The attack starts with Argentine forward Sergio Agüero who first takes on an opponent (Action 1), then dribbles into the box (Action 2), and finally delivers a cross that fails to reach a teammate (Action 3), which gets a negative value of -0.045. The clearance from Arsenal defender Laurent Koscielny (Action 4) is collected by De Bruyne, who attempts a shot on target (Action 5). The Belgian midfielder sees his shot saved by Arsenal goalkeeper Peter Cech (Action 6), whose save gets a positive value of 0.014. However, Manchester City are able to recover the ball, which returns to De Bruyne following passes from Leroy Sané (Action 7) and Fabian Delph (Action 8). De Bruyne first dribbles a bit towards the middle of the pitch (Action 9) and sets up a one-two pass with teammate Fernandinho (Actions 10 and 11), then dribbles into the box (Action 12), and finally sends the ball into the lower-right corner of the goal with a powerful driven shot (Action 13). The dribble into the box and the shot get positive values of 0.040 and 0.888, respectively.

The attack leading to De Bruyne’s goal is a clear example of how our metric works. Actions increasing a team’s chances of scoring (e.g., a dribble or pass to a more dangerous location on the pitch like Actions 11 and 12) or decreasing the opponent’s chances of scoring (e.g., a clearance and a save by the goalkeeper like Actions 4 and 6) receive positive values, whereas actions decreasing a team’s chances of scoring like the failed cross from Agüero (Action 3) receive negative values. In this particular game, the 19th-minute goal from De Bruyne is the highest-valued action, while a 47th-minute foul from Arsenal’s Nacho Monreal causing a penalty is the lowest-valued action.

5.2 Distribution of the action values

Figure 3 shows the number of actions that players execute on average per 90 minutes and the average value of their actions for those players who played at least 900 minutes during the 2016/2017 season. Naturally, there is a tension between these two quantities. If a player performs a high number of actions, then it is harder for each action to have a high value. The 15 highest-rated players according to our metric are highlighted in red.

The grey dotted isoline shows the gap in total contribution between Messi and other players. This isoline is curved since a player’s total contribution is computed as the average value per action (x-axis) multiplied by the number of actions per 90 minutes (y-axis).

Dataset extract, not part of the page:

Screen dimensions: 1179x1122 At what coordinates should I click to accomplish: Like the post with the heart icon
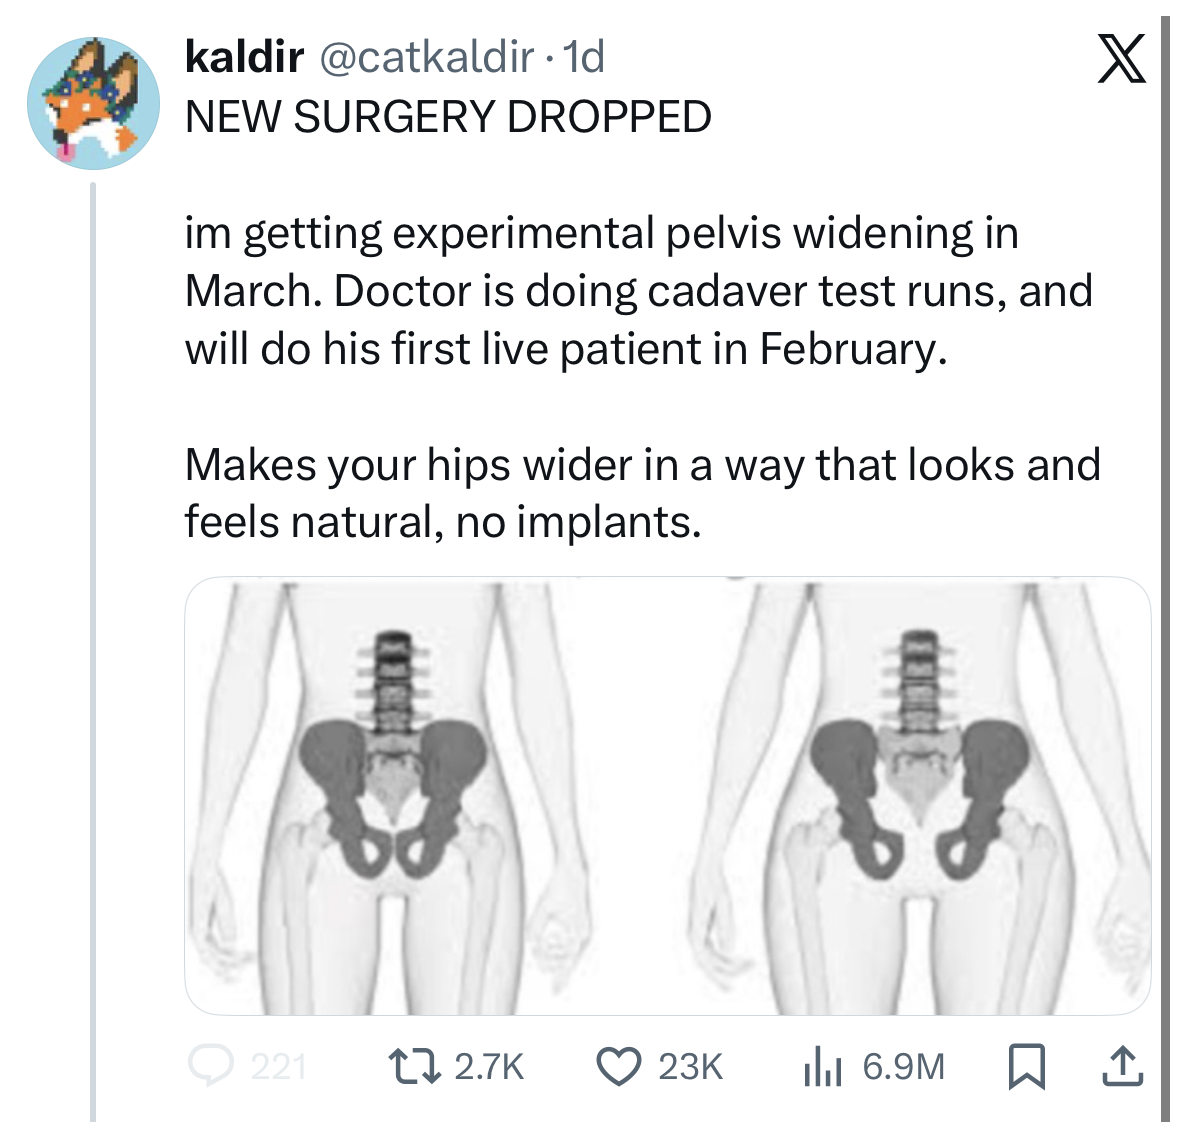click(619, 1066)
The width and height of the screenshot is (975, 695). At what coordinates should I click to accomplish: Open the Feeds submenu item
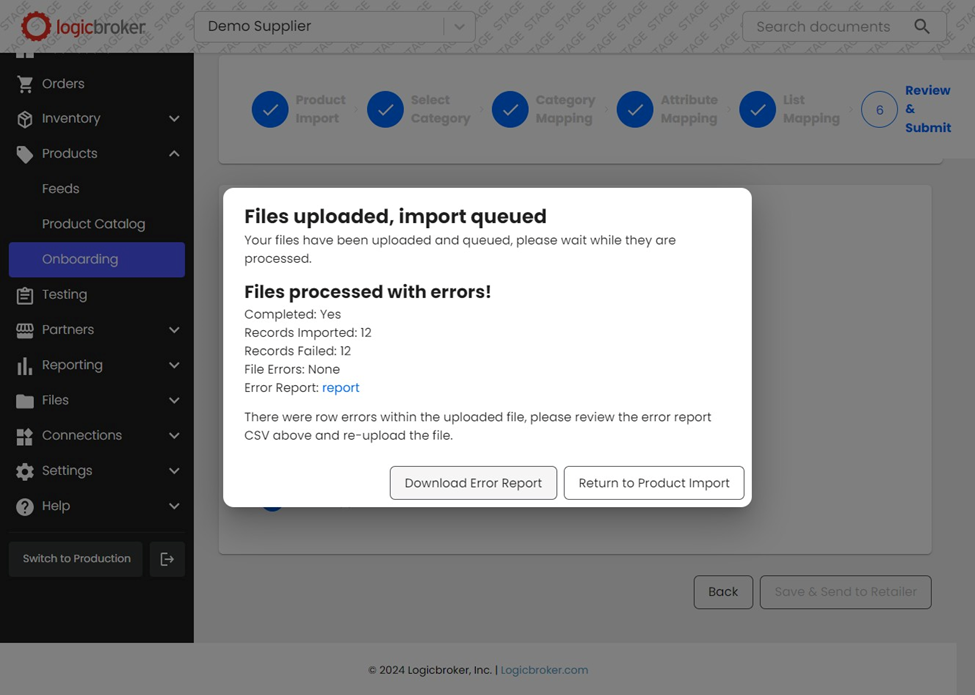coord(61,189)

The plot shows that strikers like Harry Kane (Tottenham Hotspur), Luis Suárez (Barcelona), Kylian Mbappé (AS Monaco), and Pierre-Emerick Aubameyang (Borussia Dortmund) are less involved in the game as they perform a relatively low number of actions on average. However, the actions they do perform tend to be highly valued. In contrast, players like Arjen Robben (Bayern Munich), Eden Hazard (Chelsea), and Philippe Coutinho (Liverpool) perform more actions although the average value of their actions is considerably lower. Cesc Fàbregas (Chelsea), Isco (Real Madrid), and James Rodríguez (Real Madrid) perform more actions per 90 minutes than them while maintaining a higher average value per action. Finally, as shown by the isoline and more traditional statistics,333https://fivethirtyeight.com/features/lionel-messi-is-impossible/ Lionel Messi is clearly in a class of his own.

Figure 3: Scatter plot that contrasts the average number of actions performed per 90 minutes with the average value of these actions for each player who played at least 900 minutes during the 2016/2017 season. The 15 highest-rated players according to our metric are highlighted in red.

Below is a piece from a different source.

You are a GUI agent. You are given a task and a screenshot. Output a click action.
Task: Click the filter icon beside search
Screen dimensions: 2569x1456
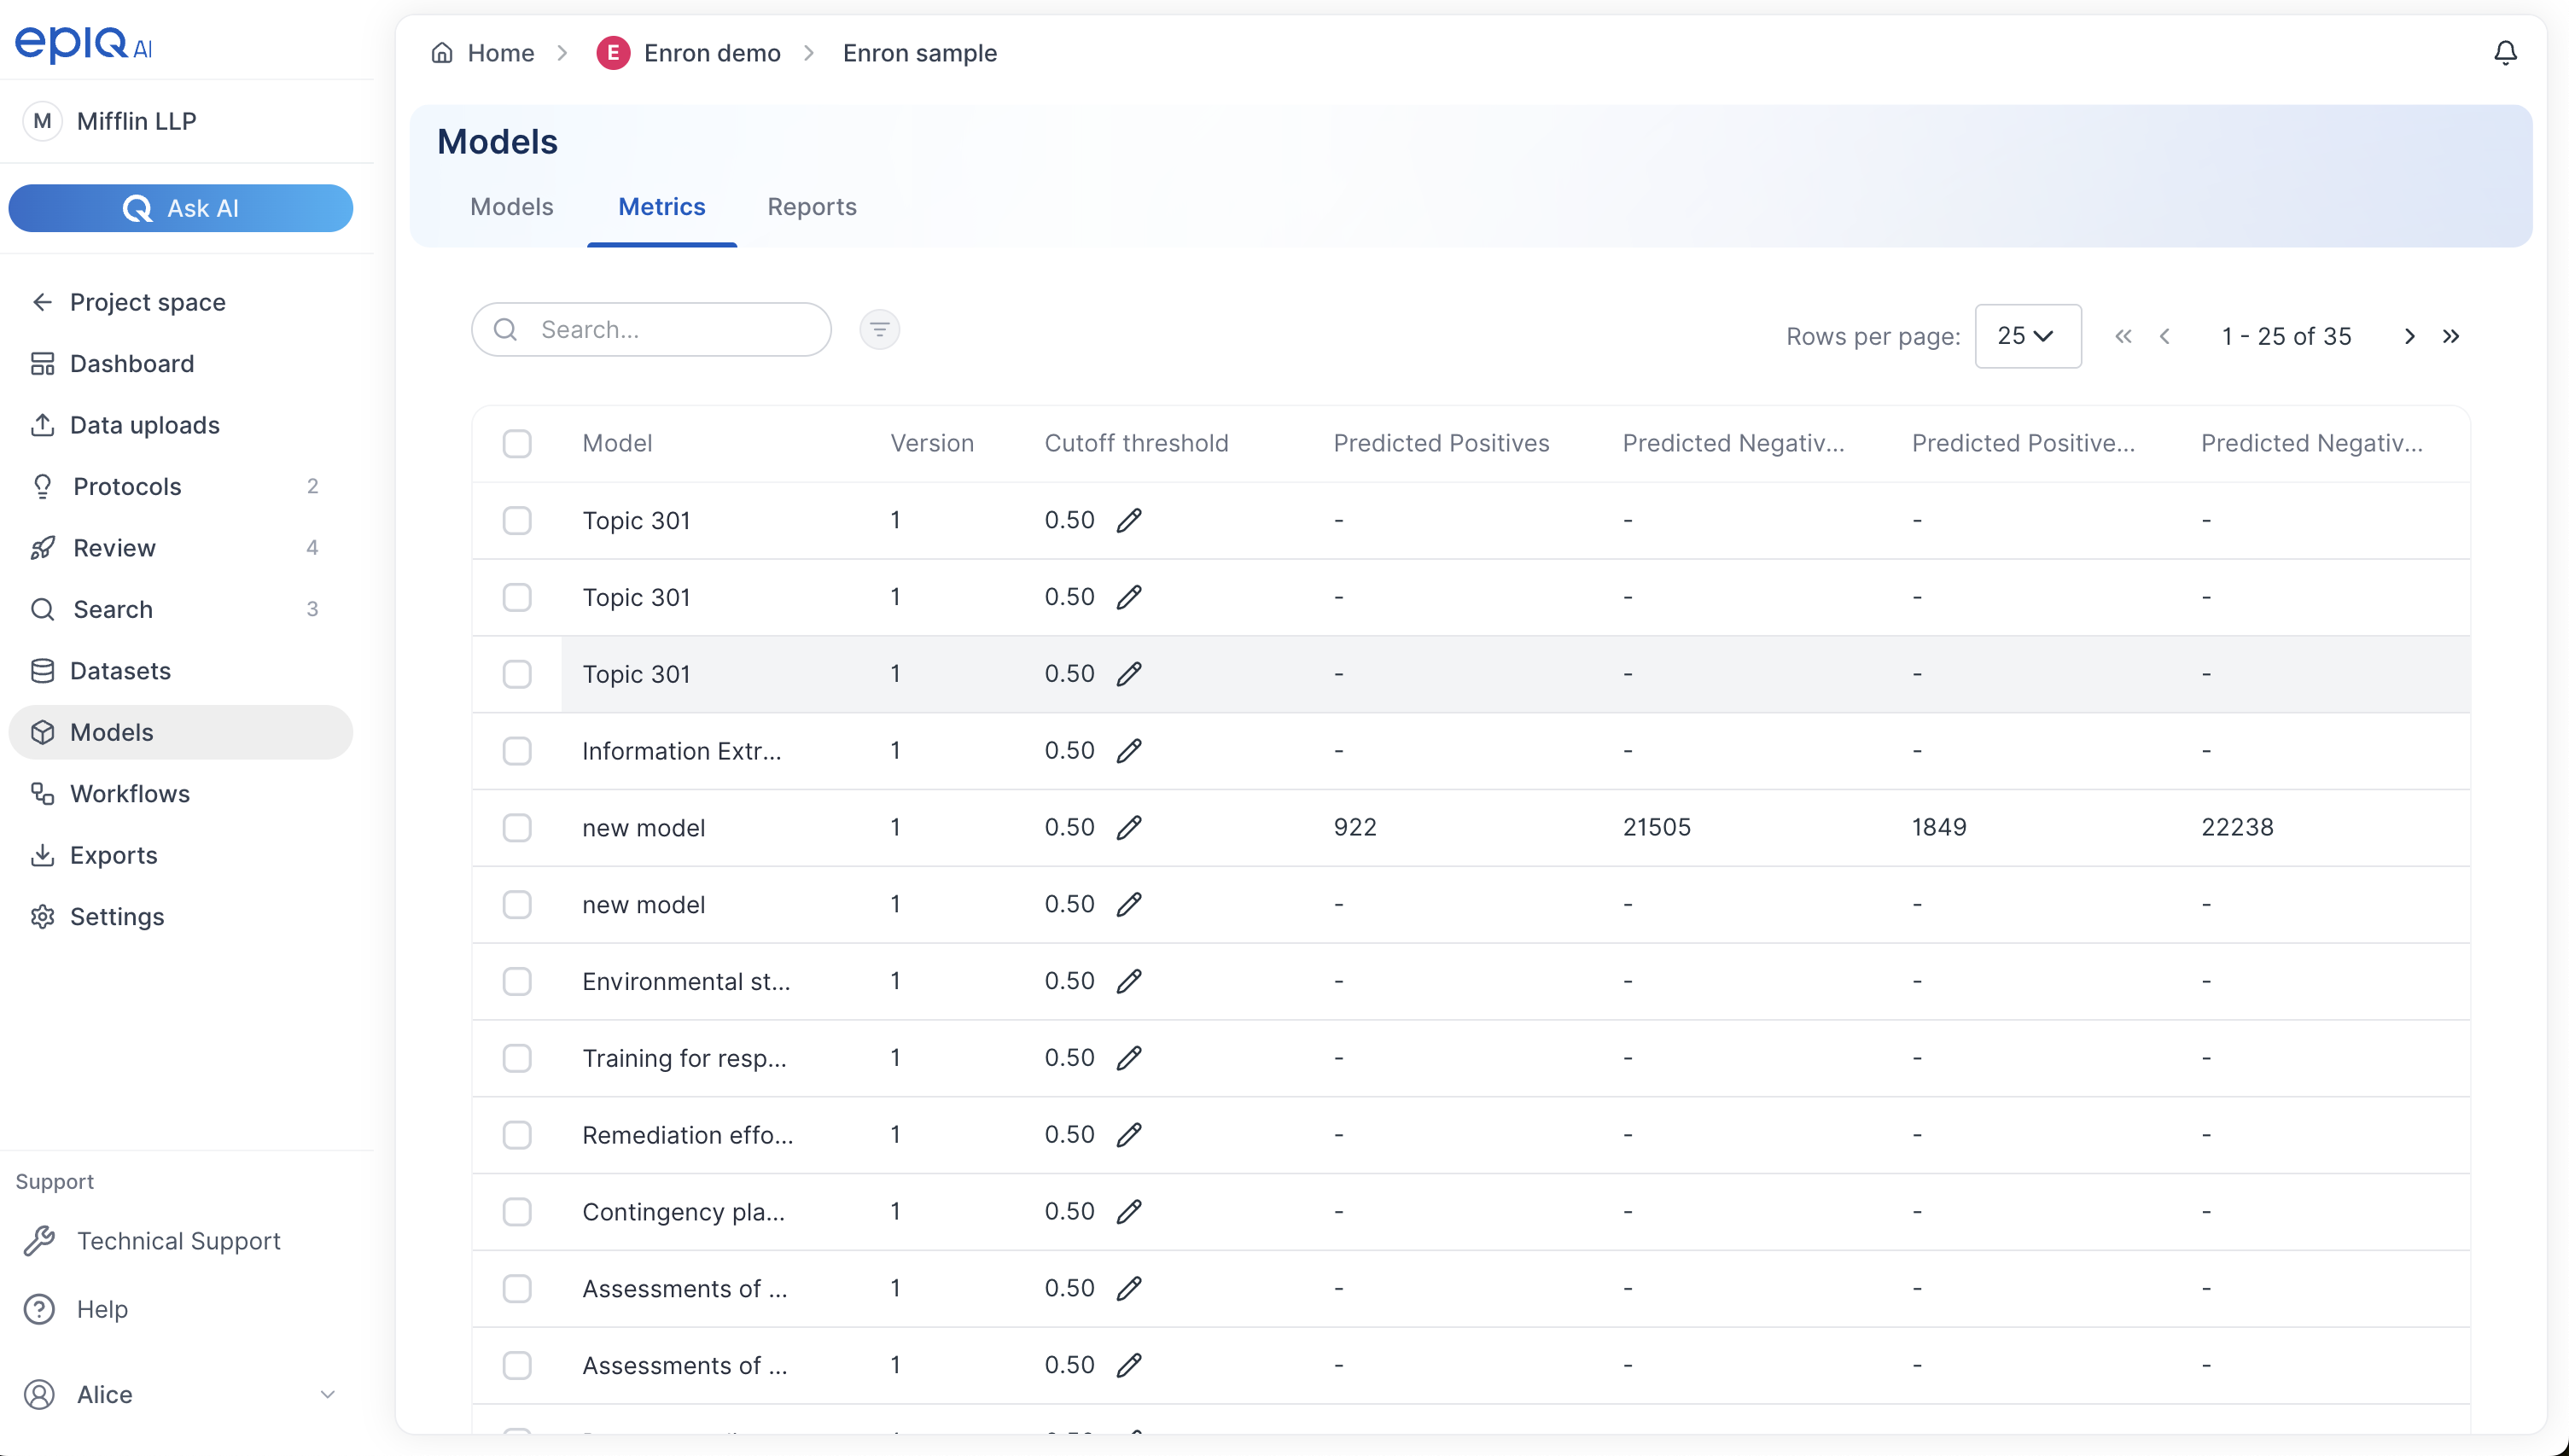coord(879,330)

For nine positions on the pitch, Figure 4 shows the distribution of the average ratings per game for those players who played at least 900 minutes during the 2016/2017 season. The highest-rated player for each position is highlighted in red.

Figure 4: Distribution of average per game rating for players who played at least 900 minutes in the 2016/2017 season.

5.3 Selection of 2016/2017 team of the season

Figure 5 shows the best possible line-up for the 2016/2017 season according to our metric. For each position, the line-up includes the highest-ranked player who played at least 900 minutes, which is the equivalent of ten full games, in that particular position. The offensive line features the likes of Eden Hazard (Chelsea), the inevitable Lionel Messi (Barcelona), and teenage star Kylian Mbappé, who joined Paris Saint-Germain on a loan from AS Monaco last summer. The French striker will move to the French giants on a permanent basis next summer for a transfer fee rumoured to be around 90 million euros.444https://www.transfermarkt.com/kylian-mbappe/profil/spieler/342229 The midfield consists of Kevin De Bruyne (Manchester City), Isco (Real Madrid), and Cesc Fàbregas (Chelsea), who were all key figures for their respective teams during the previous campaign. However, the composition of the defensive line is somewhat more surprising. Serie A centre backs Vlad Chirices (Napoli) and Leonardo Bonucci (Juventus) combine their strength with excellent passing abilities. Bundesliga wing-backs Markus Suttner (FC Ingolstadt 04) and Lukasz Piszczek (Borussia Dortmund) are known for overlapping and providing support in offense. Goalkeeper Jordan Pickford got relegated with Sunderland last season but moved to Everton over the summer nevertheless. These somewhat surprising names in the defensive line reveal one limitation of HATTRICS-OTB. That is, the algorithm only values on-the-ball actions, while defending is often more about preventing your opponent from gaining possession of the ball by clever positioning and anticipation. More specifically, goalkeepers are rewarded for their interventions but not punished for the goals they concede.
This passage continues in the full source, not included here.